After locating the line that contains "You are a computer-use", quote it and all lines after it through the end of the entries, and nothing more. Pictures stay out.

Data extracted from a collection
· · · · · · ·

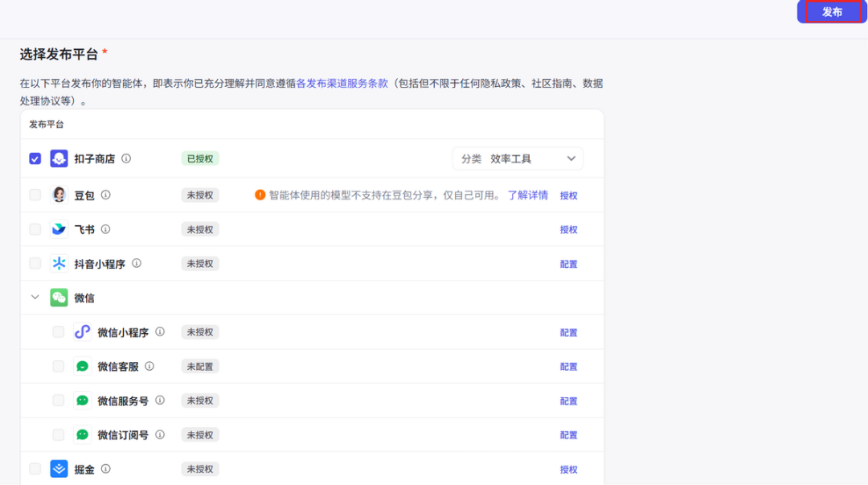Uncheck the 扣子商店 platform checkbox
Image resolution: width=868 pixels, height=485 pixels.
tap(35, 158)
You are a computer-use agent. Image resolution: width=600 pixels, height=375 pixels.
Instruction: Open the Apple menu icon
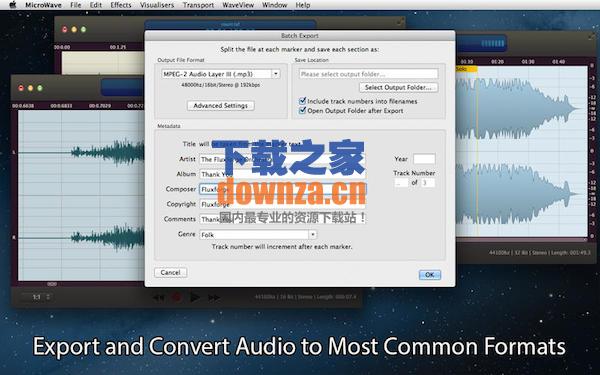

· · · · · · ·

**Output below**:
You are a computer-use agent. Image resolution: width=600 pixels, height=375 pixels.
Instruction: Open the Apple menu icon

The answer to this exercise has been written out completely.